Le pasteur Pierre-Philippe Blaser, président de l'EERF, s'est inquiété du respect de la liberté de la presse au sein des Églises protestantes | © Jacques Berset
Suisse

Une commission des Églises protestantes examinera «l’affaire Protestinfo»

La Conférence des Églises (protestantes) romandes (CER) a décidé, le 29 novembre 2025, de la création d’une commission chargée de faire la lumière sur le licenciement des journalistes de Protestinfo. Plusieurs représentants d’Églises se sont inquiétés de la liberté de la presse et du dégât d’image sur les institutions.

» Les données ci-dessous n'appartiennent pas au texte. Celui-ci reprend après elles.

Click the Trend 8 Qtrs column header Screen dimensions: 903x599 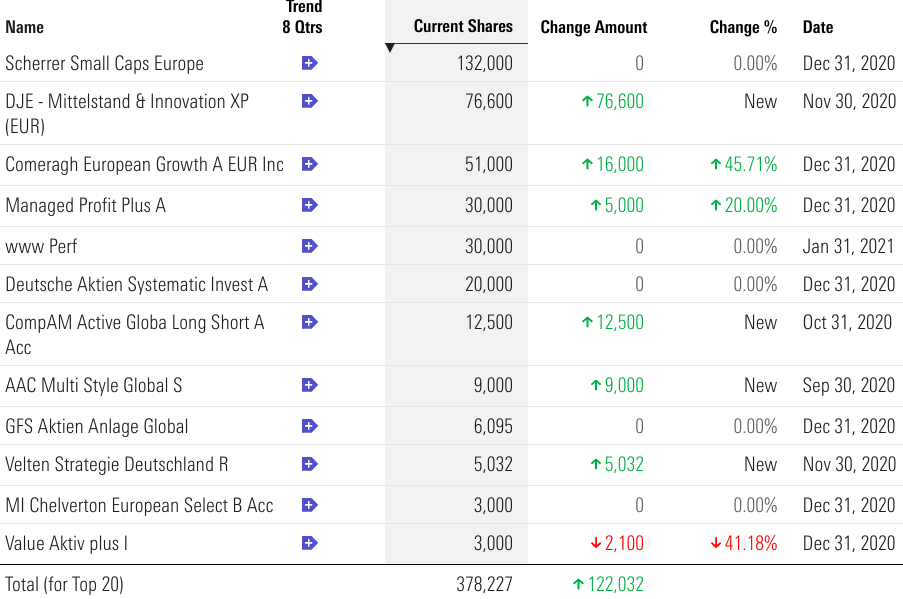(302, 17)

«Je me sens concerné, en tant que protestant: il en va de notre identité que de disposer d’un processus autocritique, de recevoir d’éventuelles questions gênantes, et d’y répondre», a relevé Jean-Philippe Blaser. Le délégué de l’Église évangélique réformée du canton de Fribourg (EERF) s’est exprimé ainsi lors de l’assemblée générale de la CER, le 29 novembre, dont les débats sont relatés dans le journal Le Temps.

Une interview «embarrassante» au cœur de l’affaire

Le représentant fribourgeois s’interrogeait sur le cas de Protestinfo, qui fait grand bruit en Suisse romande. Mi-octobre 2025, les deux journalistes de l’agence Protestinfo, Anne-Sylvie Sprenger et Lucas Vuilleumier étaient licenciés. Leur employeur, la Conférence des Églises réformées romandes (CER), a justifié cette mesure par une rupture de confiance de longue date.

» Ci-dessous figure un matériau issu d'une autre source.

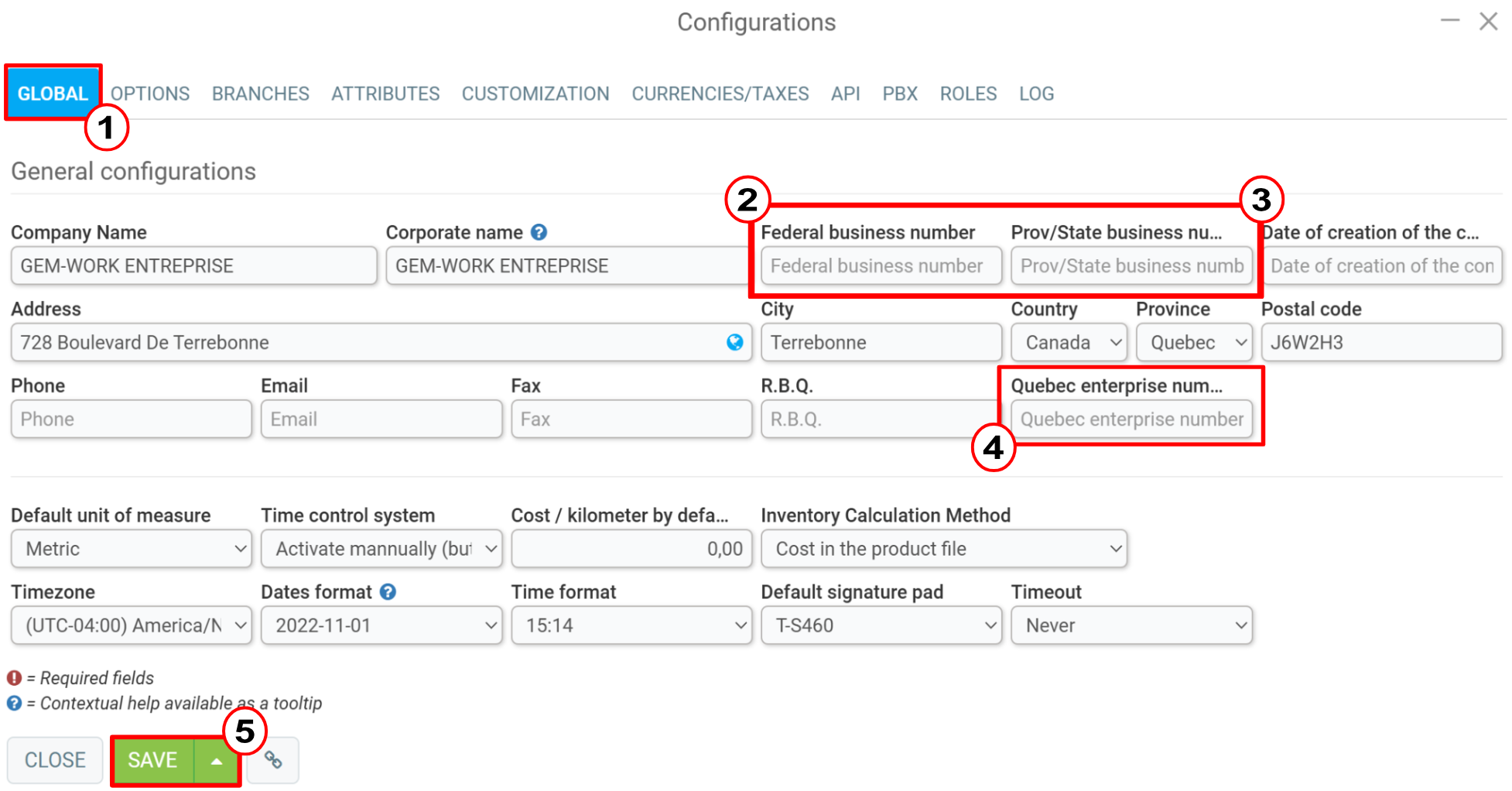
Task: Open the Inventory Calculation Method dropdown
Action: pos(943,549)
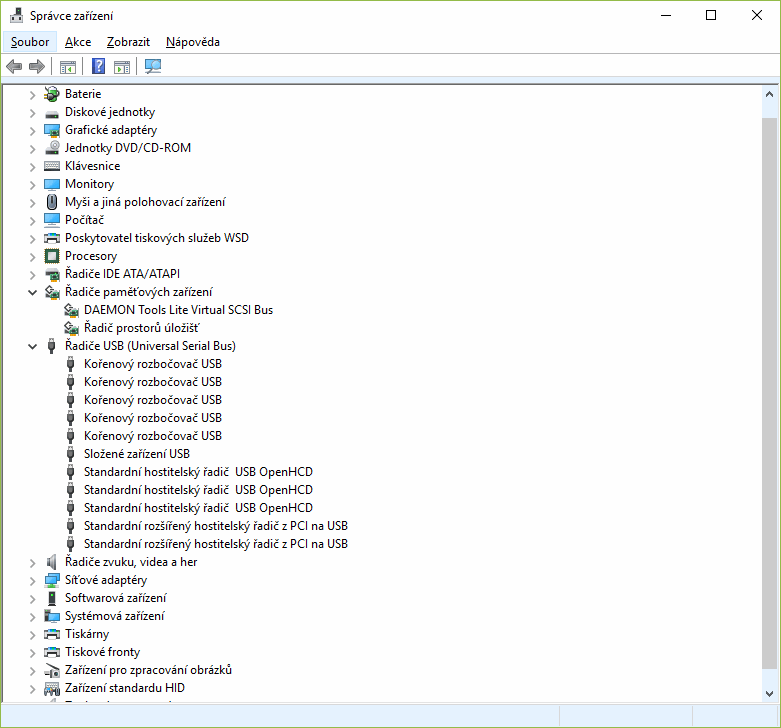
Task: Click the scrollbar down arrow
Action: pos(769,693)
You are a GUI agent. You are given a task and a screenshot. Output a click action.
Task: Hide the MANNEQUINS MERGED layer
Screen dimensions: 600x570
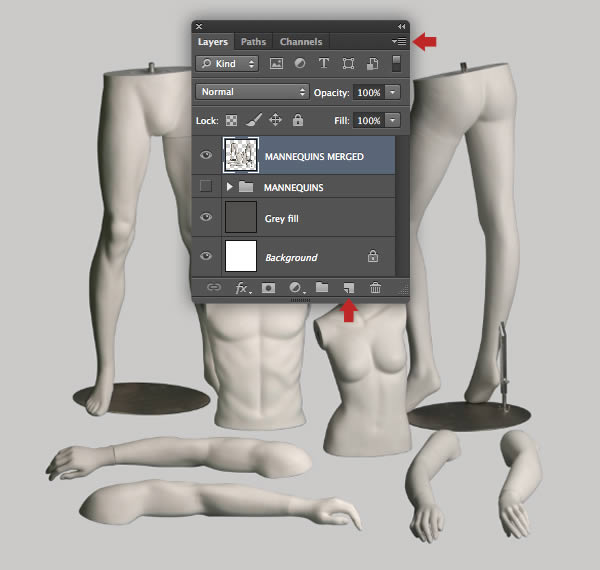(206, 155)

Mais certains pensent que les journalistes ont été écartés parce qu’ils enquêtaient sur les liens persistants de l’Église réformée vaudoise avec un théologien connu soupçonné d’abus sexuels. L’interview à ce sujet de Laurence Bohnenblust-Pidoux, présidente du Conseil exécutif de la CER et membre du Conseil synodal de l’Église évangélique réformée vaudoise (EERV), a été au centre de l’affaire. La publication de l’article a été gelée suite à un désaccord, l’EERV étant impliquée dans l’affaire intéressant l’agence de presse.

Gros dégâts d’image

Les journalistes ont reçu un important soutien à l’intérieur du monde protestant, une lettre ouverte signée par une centaine de personnalités a notamment demandé leur réintégration. L’affaire a même pris une tournure internationale puisque, fin novembre, la Plateforme du Conseil de l’Europe pour la sécurité des journalistes a également demandé la réintégration des deux employés de Protestinfo.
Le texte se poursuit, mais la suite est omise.